◆ **WHAT THE TASK REQUIRES**:
Among the entries below, find the line with "This screenshot has width=1199, height=568." and the line with "This screenshot has height=402, width=554.". Return exactly those lines and every line between them, but no pictures.

◆ **DATASET CONTENT**:
*** Block opens ***
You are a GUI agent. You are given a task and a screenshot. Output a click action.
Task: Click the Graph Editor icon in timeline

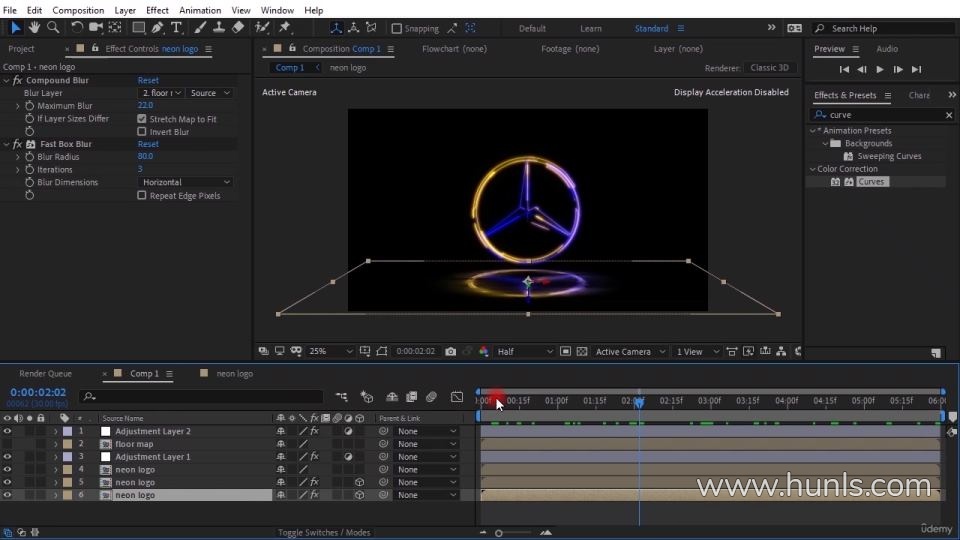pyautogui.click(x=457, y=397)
*** Block closes ***
*** Block opens ***
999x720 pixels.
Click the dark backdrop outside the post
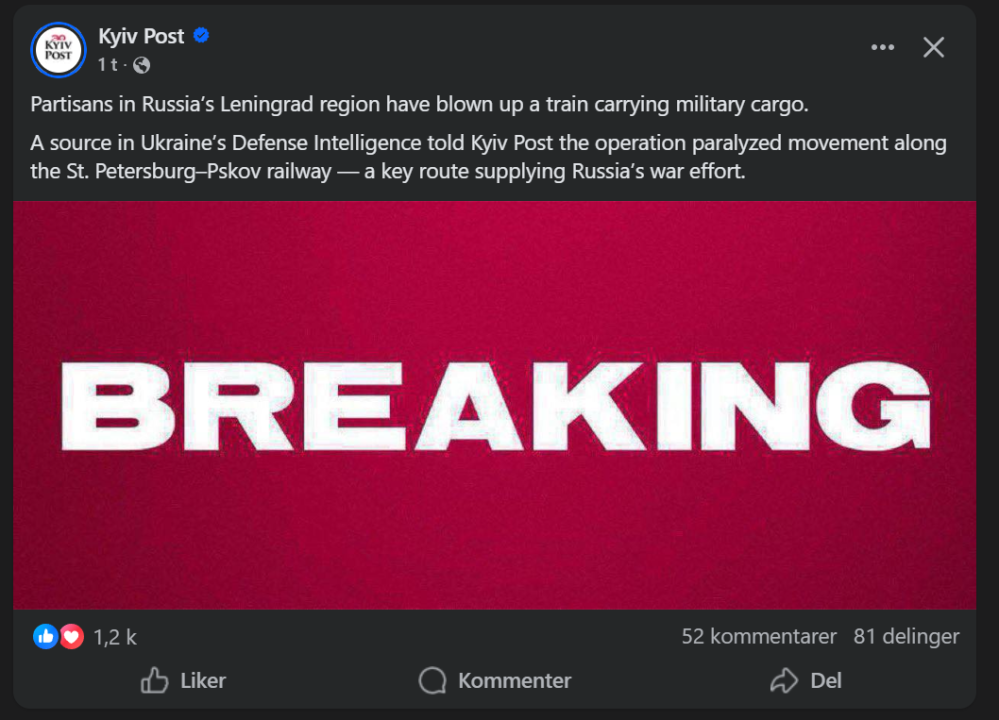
*** Block closes ***
*** Block opens ***
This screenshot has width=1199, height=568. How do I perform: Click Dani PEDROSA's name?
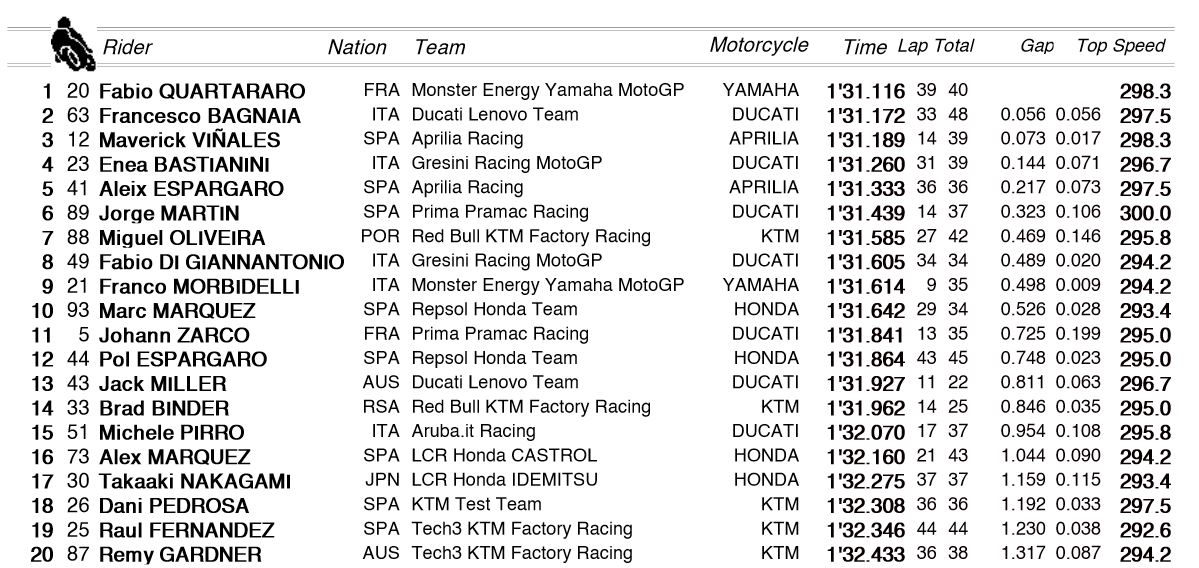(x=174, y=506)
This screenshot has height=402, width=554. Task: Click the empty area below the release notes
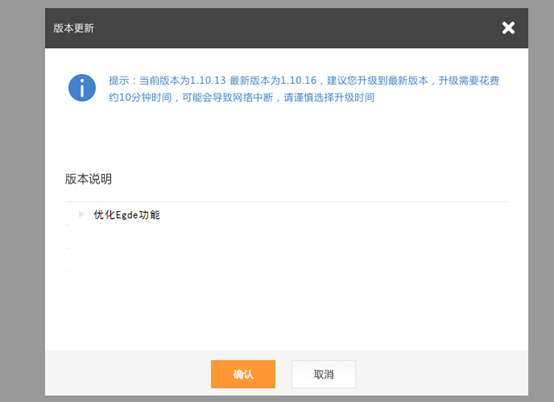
*** Block closes ***
◆ **EXPECTED ANSWER**:
This screenshot has width=1199, height=568. How do I perform: Click Dani PEDROSA's name?
(x=174, y=506)
This screenshot has height=402, width=554. Task: Click the empty area below the release notes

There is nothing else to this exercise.